Under defensive homicide in the crimes act (2005), A person who, by his or her conduct, kills another person in circumstances that, but for section 9AC, would constitute murder, is guilty of an indictable offence (defensive homicide) and liable to level 3 imprisonment (20 years maximum) if he or she did not have reasonable grounds for the belief referred to in that section.

Explain the law of self defence in relation to homicide cases The law of self defence in relation to homicide case are that a person is not guilty of murder if he or she carries out the conduct that would otherwise constitute murder while believing the conduct to be necessary to defend himself or herself or another person from the infliction of death or really serious injury.

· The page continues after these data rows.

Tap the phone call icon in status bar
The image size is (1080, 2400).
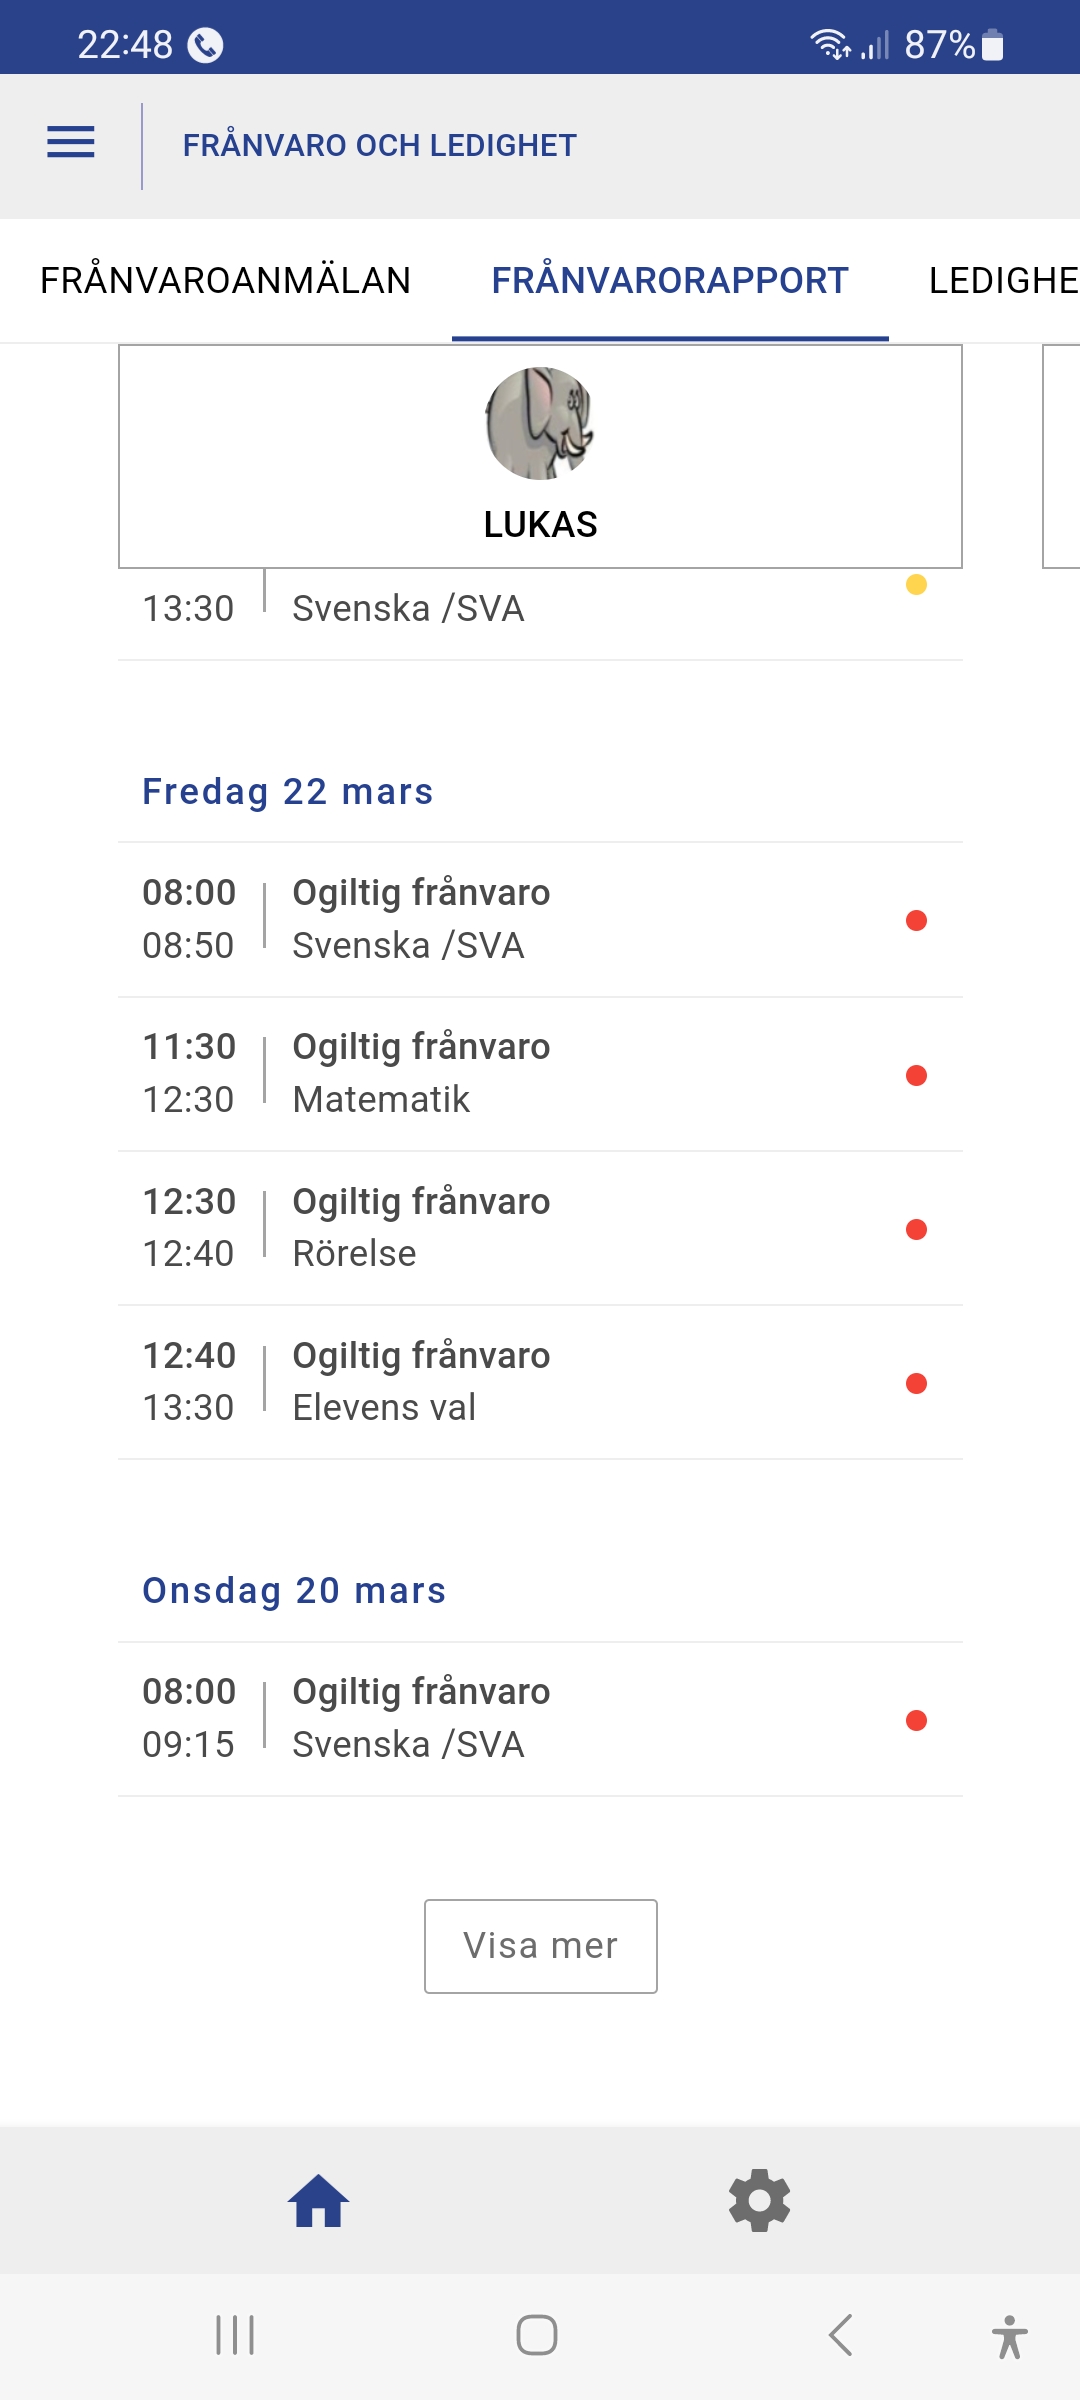[206, 46]
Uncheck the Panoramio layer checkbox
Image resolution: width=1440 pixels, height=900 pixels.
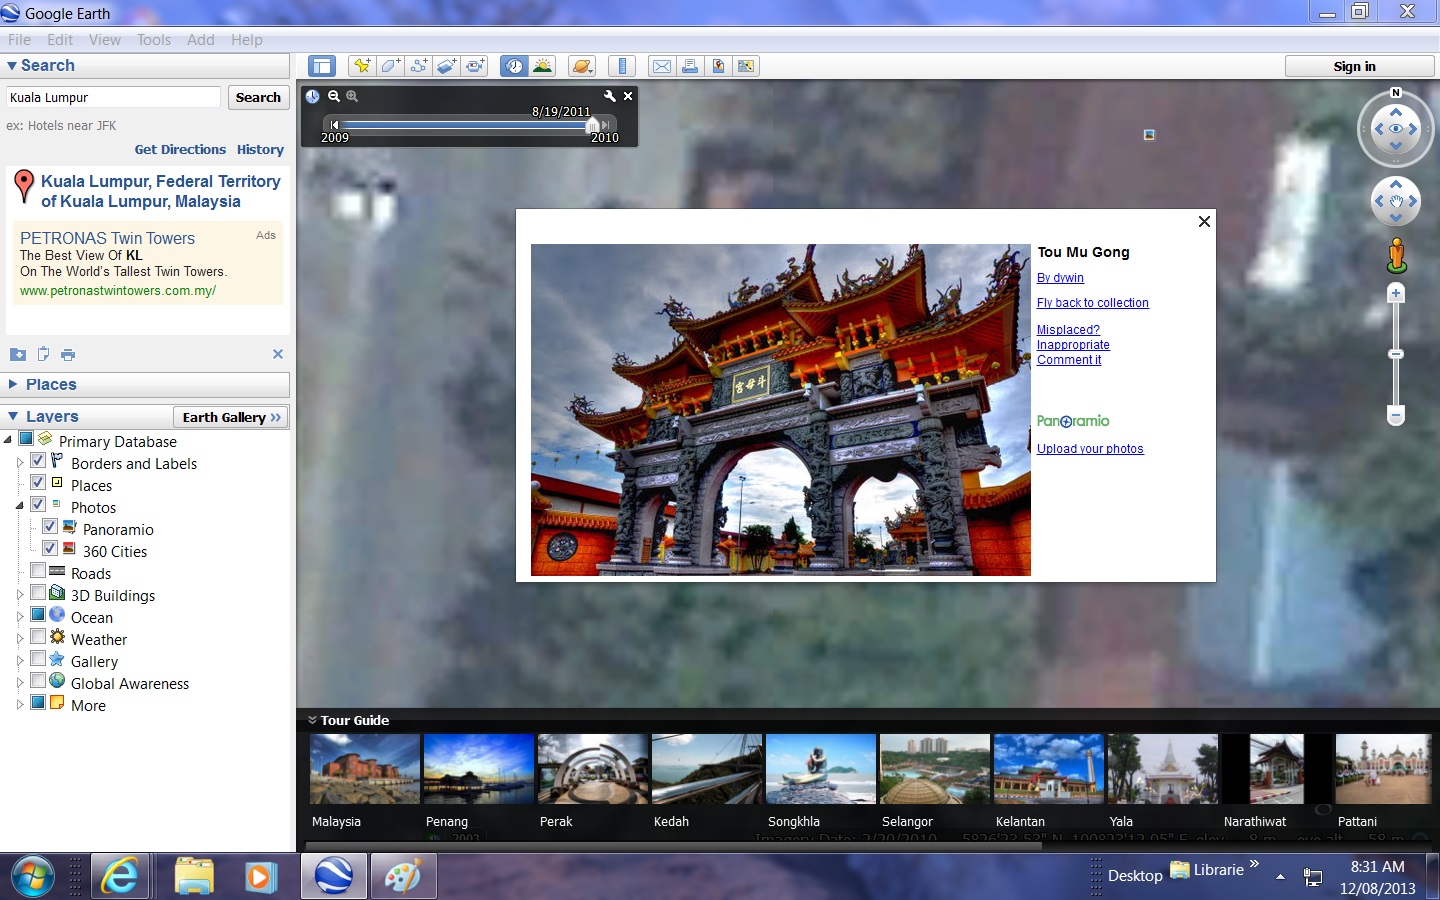[49, 527]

In regard to an Alternative verdict of defensive homicide on charge for murder, If on the trial of a person for murder the jury are not satisfied that he or she is guilty of murder but are satisfied that he or she is guilty of an offence against section 9AD (defensive homicide), the jury may acquit the accused of murder and find him or her guilty of defensive homicide and he or she is liable to punishment accordingly.

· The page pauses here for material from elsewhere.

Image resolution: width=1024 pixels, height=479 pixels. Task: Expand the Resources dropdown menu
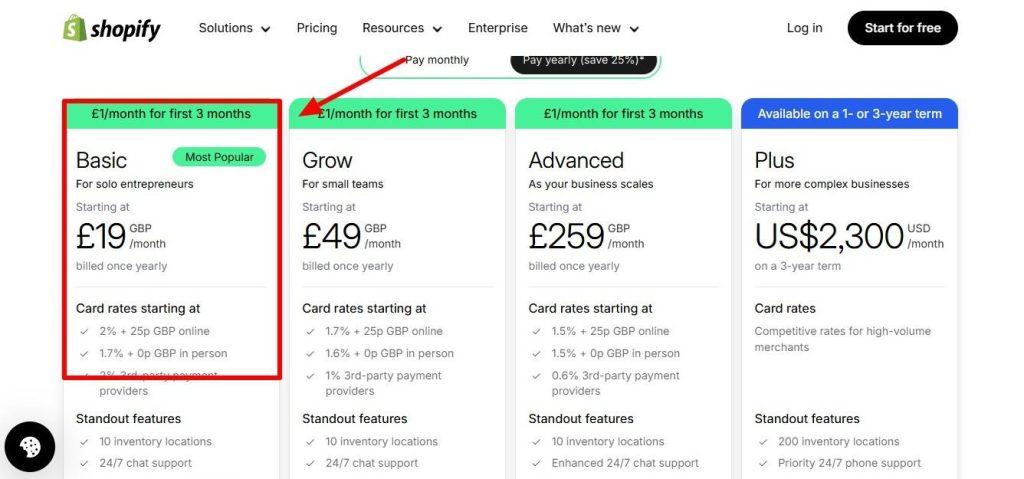402,28
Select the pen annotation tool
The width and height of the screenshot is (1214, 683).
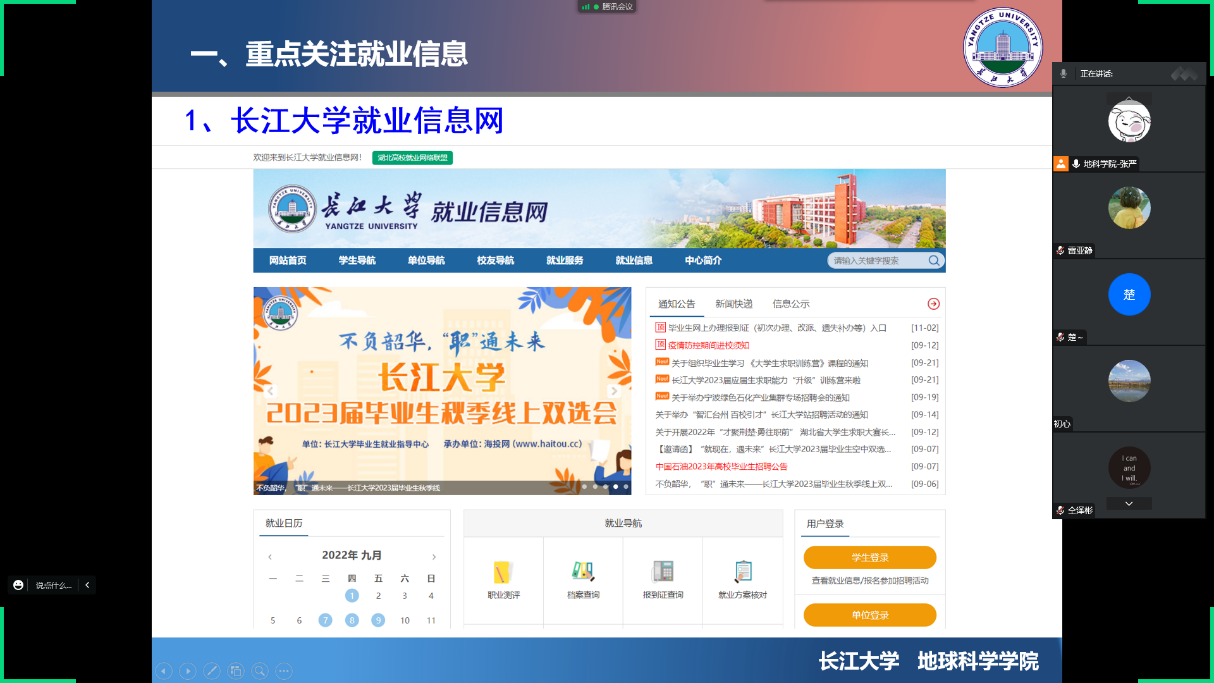click(x=211, y=671)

The reasons why the defence of provocation was abolished in Victoria in 2005. The reason as to why the defense of provocation was abolished in Victoria in 2005 was because it was a recommendation by the Victorian Law Reform Commission in a review of defenses to homicide. Reasons as to why it was in review in the first place was because it promoted a culture of blaming the victim and had no place in a modern society, also it had served to excuse male violence against women.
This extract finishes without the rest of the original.